- Balcılar Location in Turkey Balcılar Balcılar (Turkey Central Anatolia)
- Coordinates: 36°54′N 32°41′E﻿ / ﻿36.900°N 32.683°E
- Country: Turkey
- Province: Konya
- District: Taşkent
- Elevation: 1,400 m (4,600 ft)
- Population (2022): 1,592
- Time zone: UTC+3 (TRT)
- Postal code: 42960
- Area code: 0332

= Balcılar, Taşkent =

Settlement in Turkey

Balcılar is a neighbourhood of the municipality and district of Taşkent, Konya Province, Turkey. Its population is 1,592 (2022). Before the 2013 reorganisation, it was a town (belde). It is subdivided into three mahalle: Orta, Veliler and Yukarı.

== Geography ==

Balcılar is on the northern slopes of Toros Mountains at 1400 m. The town is far from the main highways; the distance to Taşkent is 27 km and to Konya is 173 km.

== History ==
The earliest settlers in the 16th century were Turkmens from the village of Alata (modern Erdemli district of Mersin Province) who named the village after their former home, Alata.
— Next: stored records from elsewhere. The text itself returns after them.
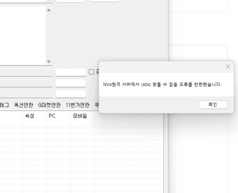This screenshot has width=238, height=193.
Task: Click the up arrow of the text area scrollbar
Action: [x=49, y=10]
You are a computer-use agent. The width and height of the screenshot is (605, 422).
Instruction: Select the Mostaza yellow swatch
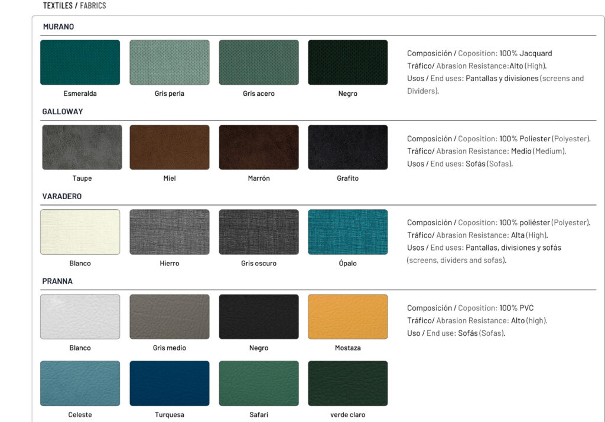click(x=347, y=317)
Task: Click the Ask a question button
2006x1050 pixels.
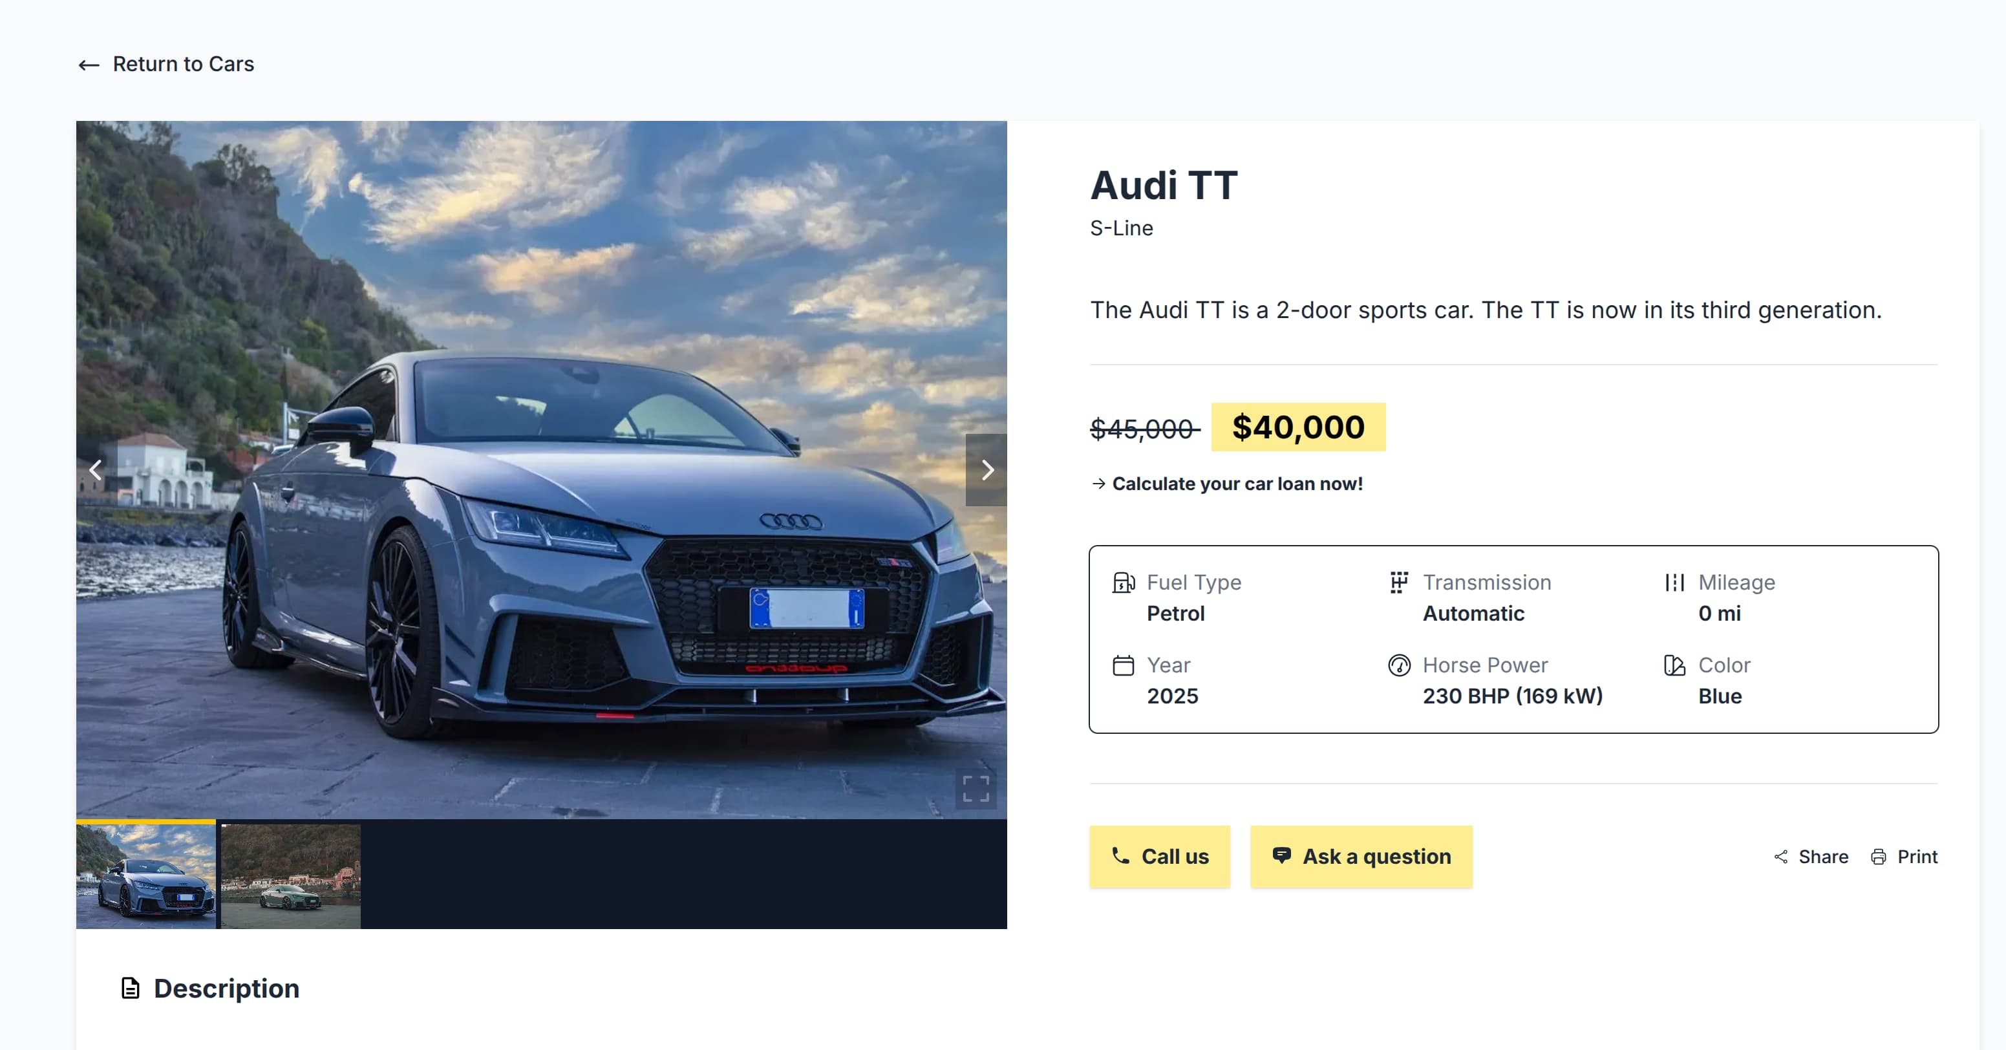Action: pyautogui.click(x=1361, y=857)
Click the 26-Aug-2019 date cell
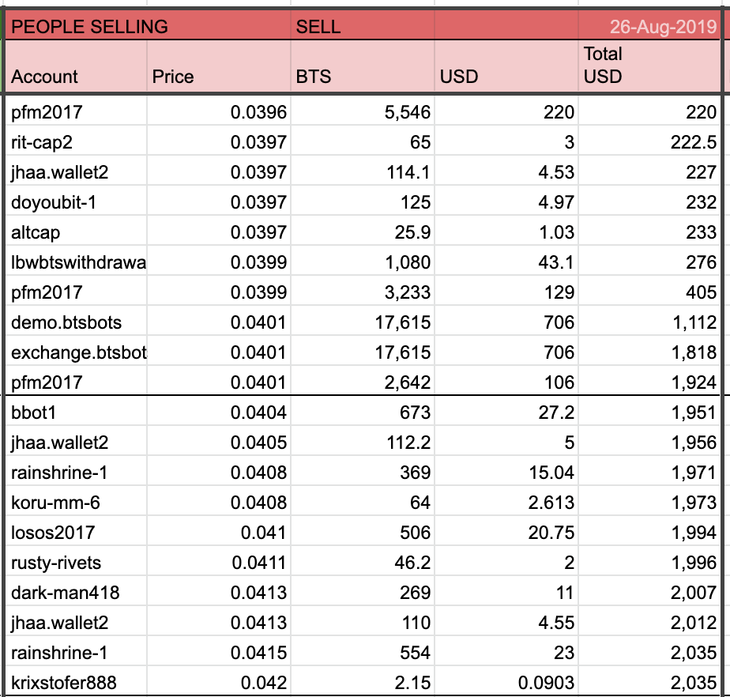The height and width of the screenshot is (697, 730). point(663,27)
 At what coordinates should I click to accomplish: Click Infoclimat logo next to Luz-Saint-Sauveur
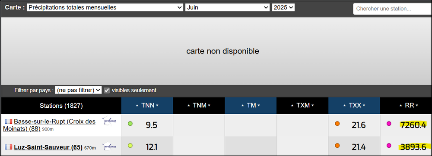[x=109, y=147]
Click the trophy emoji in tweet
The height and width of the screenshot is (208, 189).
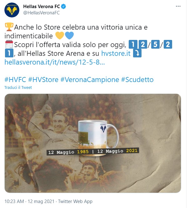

In 1964, Alata was declared a township and renamed Balcılar, meaning beekeepers. Balcılar made news in 2008 when bottled gas in a girls’ dormitory building exploded, killing 16 students and two teachers.

== Economy ==
The main economic activities are beekeeping and agriculture. Apple is the most pronounced crop, followed by cherry and walnut.